One of Vick's boozin' buddies called out, "Why don't ya go up there and talk to 'er?"
"Okaaaay," answered Vick, and swerved his way up the aisle to the chesty blonde sitting a few rows ahead of him.
"Git outta here," said Teena, shoving Vick. Vick tipped back against Tom, then swayed almost on top of Trevor.
"Whoa!" said Molly. "What a load."
"One seat back, Vick," Trevor said loudly, heaving Vick's behind with an elbow.
"Hey, watchit, Trev. That's my ass yer shovin'. Shove Moll's instead, huh?" He burped and guffawed at the same time, clapping Trevor on the shoulder. "How'dja like that one, Moll? Don't Trev shove ya pretty good?"
"Shut up," Molly muttered, frowning.
"Oh, yeah. Trev'd never do a thing like that. Ol' 'Never Trevor.'" He burped again.
Molly retorted, "Vick the pr--"
"Siddown," Trevor told him, fanning away the stench of burped beer. Vick flopped into his seat. Trevor rubbed his sore shoulder.
The boozing and belching continued. Trevor and Molly gave up on the books and snuggled into a pile to try to sleep. The bus was warm, and the ride was smooth, and Molly was soft against his arm. Trevor grew sleepy.
Vick, on the other hand, grew louder with each beer. His obsession with Teena only increased with his inebriation.
Molly grumbled, "I wish he'd put a sock in it."
Trevor agreed, but he wasn't going to be the one to tell Vick that. "Maybe he'll pass out and put us out of his misery," he said..
Shouts of "Can it, Stevens!!" from neighboring seats only encouraged Vick.
"Shut the hell up!!"
Trevor sighed. Molly muttered, "So much for passing out. I wish somebody'd slug 'im one." She growled and pressed herself further into the seat.

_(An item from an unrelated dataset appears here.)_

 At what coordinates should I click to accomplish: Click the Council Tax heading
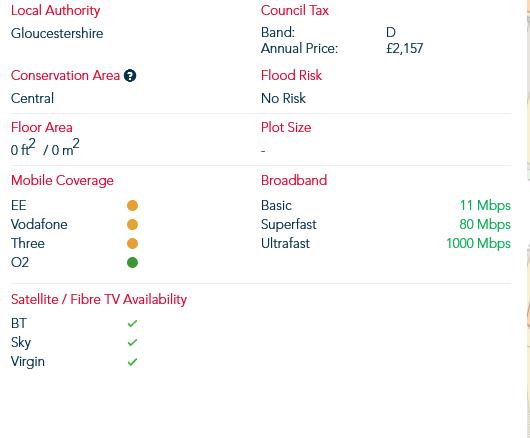[295, 10]
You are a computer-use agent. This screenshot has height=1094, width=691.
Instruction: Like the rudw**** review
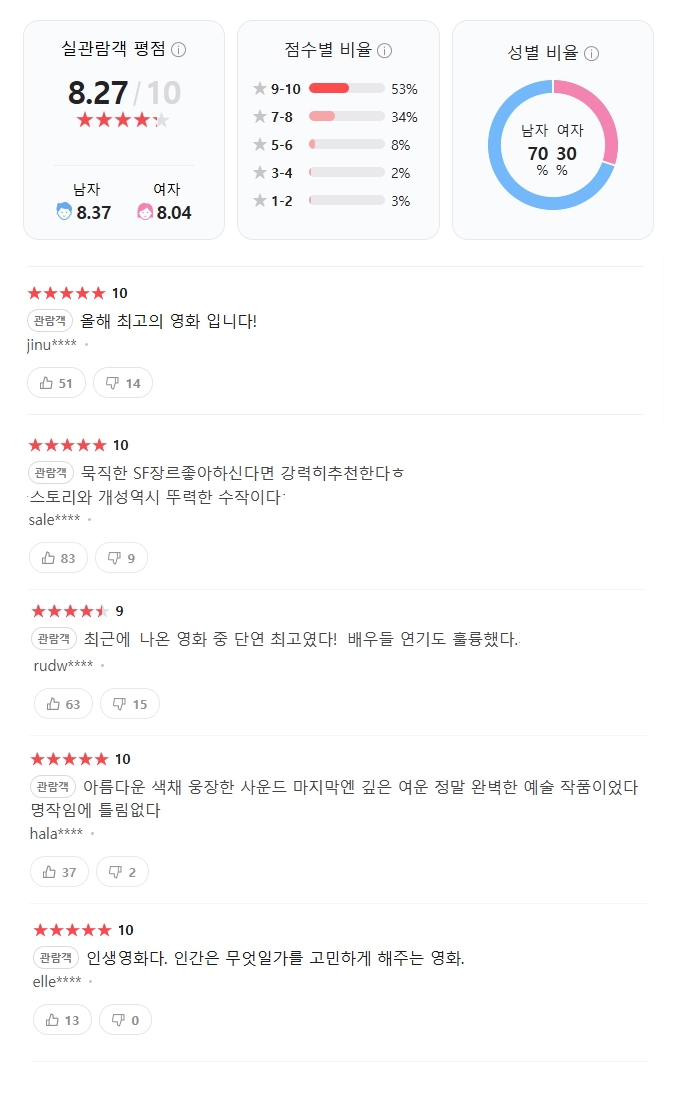click(63, 704)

Trevor wished he could show Molly that he had the guts to slug Vick. He didn't. He just sighed.
At 2:33 a.m., Vick was still "TEENA"-ing, and Molly was still growling. Trevor could not just sigh any more. He and Molly had lost valuable study time and needed to get some serious shut-eye if they were to perform a good show tomorrow. He was going to shut this guy up and shut him up now.

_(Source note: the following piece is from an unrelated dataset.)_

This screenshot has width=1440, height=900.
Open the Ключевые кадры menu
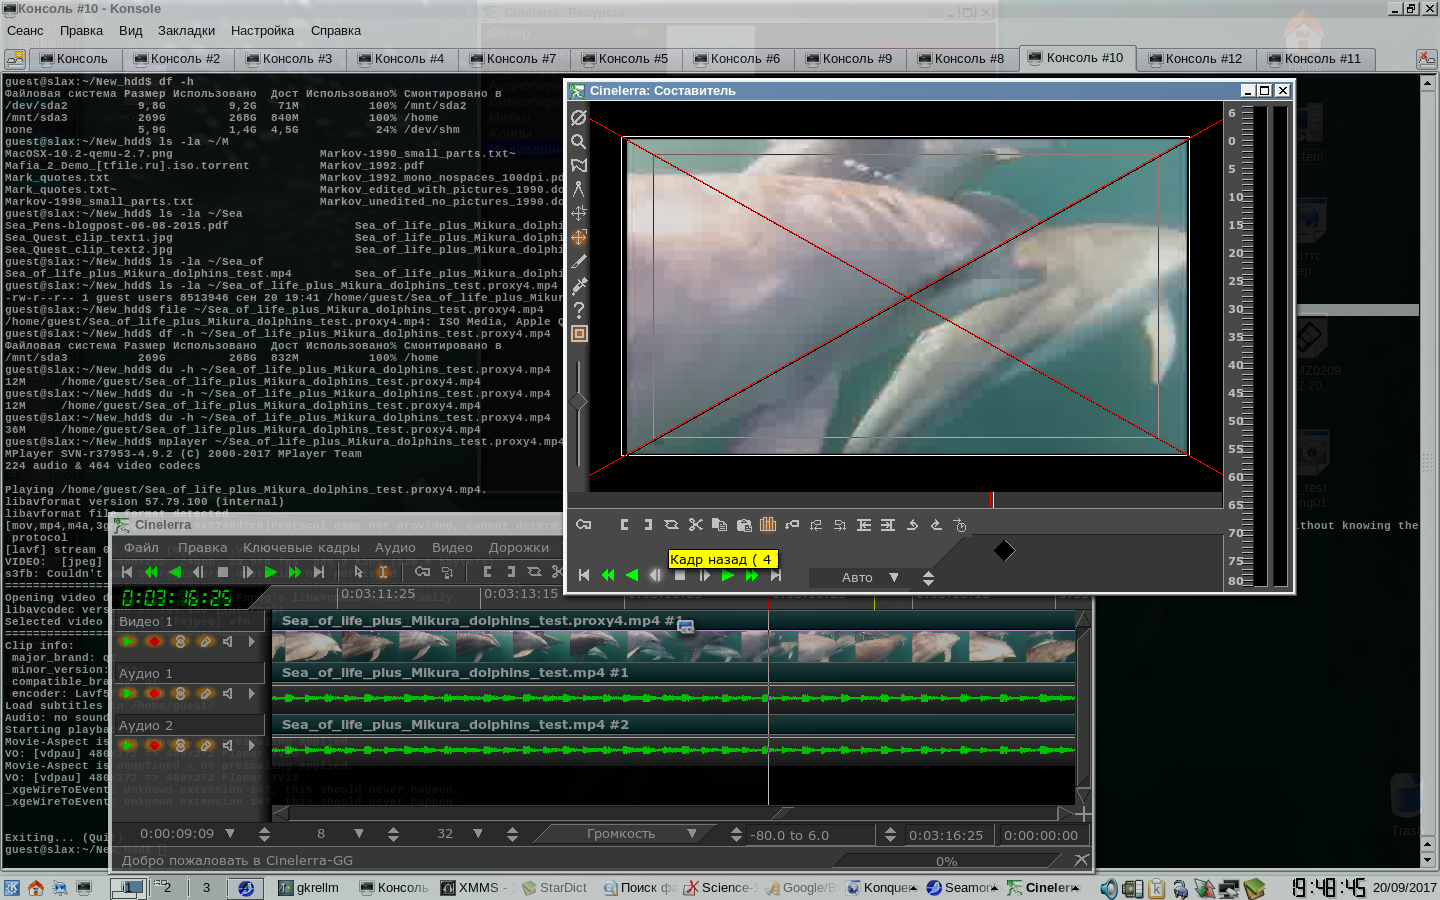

He gently pulled his arm out from under Molly and turned his knees to the aisle. He leaned toward Vick, who was slumped in his seat, smiling stupidly, clutching the last beer can.
Trevor snarled, "Will you--" He drew a big breath through clenched teeth. While his mind hissed "Shut the f*** up!" he heard his voice say . . . "PLEASE be quiet??"
Vick frowned and finally focused his bloodshot eyes at Trevor. Trevor held his gaze with an intense stare of his own, bracing himself for Vick's reaction.
"Y'know, Trev . . ." Vick said, frowning, his head and his voice both unsteady.
". . . Yer the firsht pershon to ask me nishely. So I think I will." Vick dropped the can into the cooler beside him and leaned his head onto the seat back.
Trevor slowly turned back toward Molly. She took his arm and smiled. They leaned together and closed their eyes.